How do I change my perspective?
Hello Mixtli,
I want to support what Perceval and Laura have recently stated for it is crucial to understand. As long as one is "stuck" in a low self-image, feeling one does not deserve love or to have their basic needs met, etc, they begin to feel the need to manipulate in order to get those needs met, but then all too often resent the feeling associated with having to resort to manipulation in order to get something wanted and desired rather than receiving it freely and so continue in the cycle of 1) desire/want/need love, 2) refuse to see it inside, 3) demand it from the outside, 4) resent that the "outside" love is never enough to ease the gnawing inside, 5) rinse and repeat ad infinitum ad nauseam. The whole process can be re-routed by acknowledging the inner need and then empathizing that you are not alone in having this need and then seeing that the world around one is ALSO in need and maybe, just maybe, one has what it takes to serve others!?! Surely something of unique value to contribute! :D
But you can only serve others by recognizing that one needs people and maybe, just maybe, they need you too?

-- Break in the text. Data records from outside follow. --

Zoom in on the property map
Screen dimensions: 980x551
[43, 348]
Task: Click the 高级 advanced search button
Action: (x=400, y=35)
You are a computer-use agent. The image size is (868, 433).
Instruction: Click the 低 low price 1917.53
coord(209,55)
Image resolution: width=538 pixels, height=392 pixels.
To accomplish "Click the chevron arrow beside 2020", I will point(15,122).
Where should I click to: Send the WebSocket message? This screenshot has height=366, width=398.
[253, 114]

When it comes to the programs that kick-in and start wreaking havoc with emotions, thoughts, the whole affect of depression, etc, I think one of the important techniques from the Don Juan books that is not mentioned too much on this forum is that of "not-doing". It doesn't mean "do nothing" - LOL - but rather if you are quick enough to identify your programs starting up, DO the opposite.

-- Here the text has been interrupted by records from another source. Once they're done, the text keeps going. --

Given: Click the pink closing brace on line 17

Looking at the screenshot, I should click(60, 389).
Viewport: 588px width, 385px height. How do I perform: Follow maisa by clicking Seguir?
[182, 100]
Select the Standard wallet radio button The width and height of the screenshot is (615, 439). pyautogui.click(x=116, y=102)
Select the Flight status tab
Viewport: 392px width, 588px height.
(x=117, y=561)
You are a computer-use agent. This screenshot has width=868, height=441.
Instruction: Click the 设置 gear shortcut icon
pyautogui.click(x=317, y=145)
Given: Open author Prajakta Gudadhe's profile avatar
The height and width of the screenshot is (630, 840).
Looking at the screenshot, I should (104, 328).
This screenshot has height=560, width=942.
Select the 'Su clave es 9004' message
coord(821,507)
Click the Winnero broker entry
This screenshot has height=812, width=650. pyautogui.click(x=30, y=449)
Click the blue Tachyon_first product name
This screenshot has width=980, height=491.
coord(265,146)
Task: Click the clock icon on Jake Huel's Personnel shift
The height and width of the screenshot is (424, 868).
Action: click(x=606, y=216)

So if my predator mind says "you are not good enough, blah, blah, blah" as Laura likes to say, "sez who?" Or, even though I may think guilt or like a fraud, etc, when I know DEEP DOWN inside that is NOT the case, then it is a program for some reason and not-doing is to just go ahead and say to yourself "I AM worth it and deserve it and lovely and love worthy." It is sometimes surprising to see the result in mood and optimism from "not-doing" this way.
After all we are interested in exploring the depths of reality on this forum, via our lives and perceptions and Growth of Knowledge :) so that means what you always tell yourself cannot withstand for it too has to change as one's knowledge and awareness grows. Problem is, many have the change in awareness or life altering events, etc, but the record stays stuck on the same tune! This obviously cannot last if one is to make any real progress.

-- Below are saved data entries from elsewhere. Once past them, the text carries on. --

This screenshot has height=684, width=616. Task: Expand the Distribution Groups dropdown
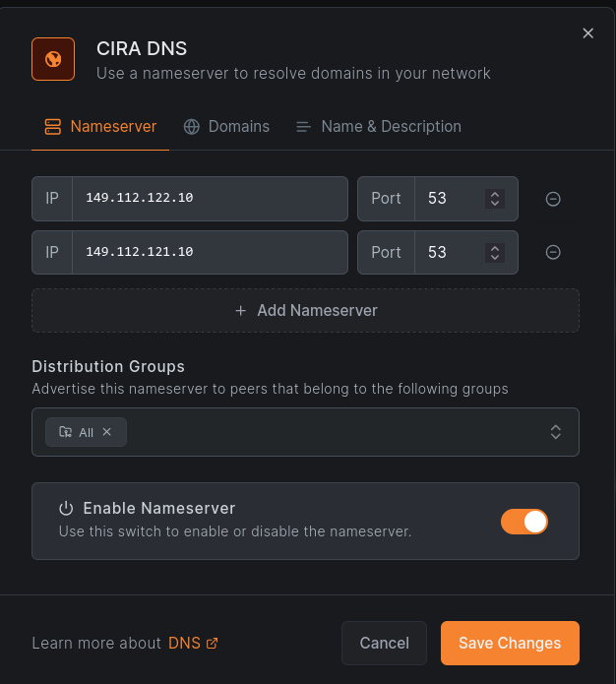point(555,432)
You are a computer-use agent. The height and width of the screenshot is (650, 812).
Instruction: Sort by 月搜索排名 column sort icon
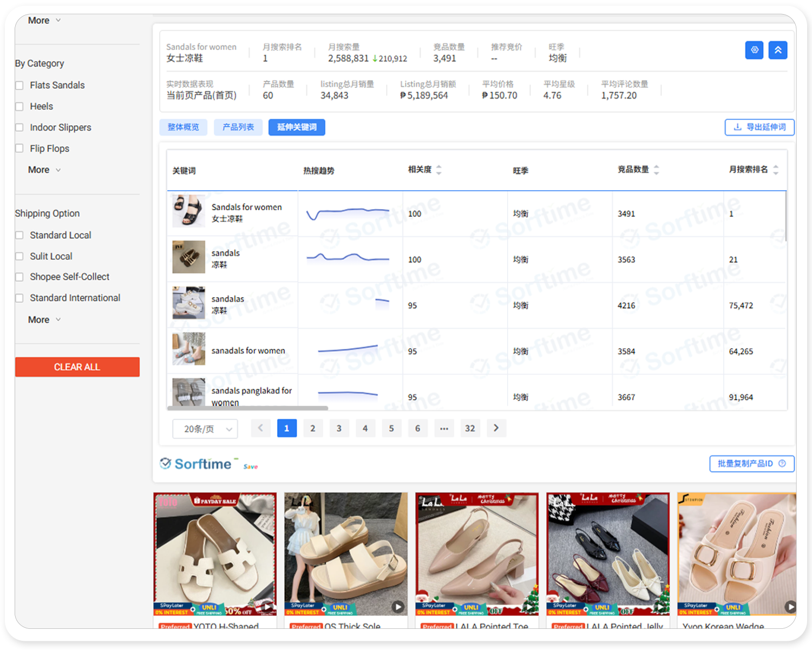pos(776,169)
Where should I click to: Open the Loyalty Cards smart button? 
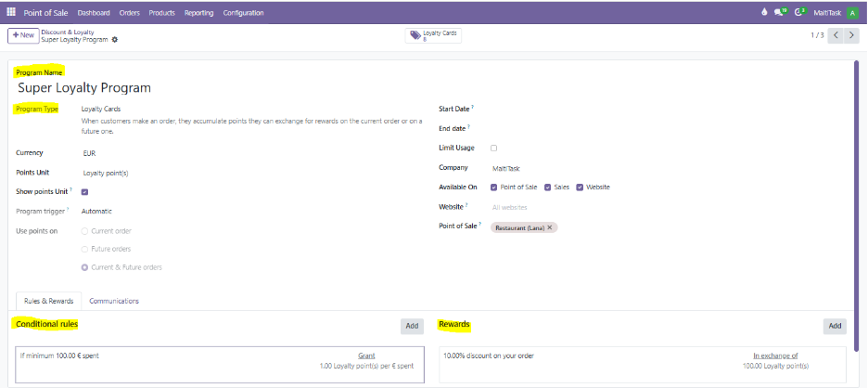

So perhaps start by acknowledging to yourself how crucial it is to identify what you did, the need to change your perspective and give yourself honest credit for that.
Remember that next time the pity part starts, ask yourself "How many times have you come, uninvited, to the party again, Mr Pity? Well as you can see I have all these lovely thoughts these days about the value and sanctity of human life and that includes mine and so since you can see all these changes in my thoughts and behaviours I am sorry, but feeling sorry is just not gonna work, that kinda blue doesn't even match the decorum of my mind or how I really feel, so grateful and thankful and awestruck to be ALIVE!" Even IF you do not feel that way at the moment! THAT is the not-doing! Eventually it gains a snowball-like effect.
Not sure where that quote came from but Lovers ARE very special people.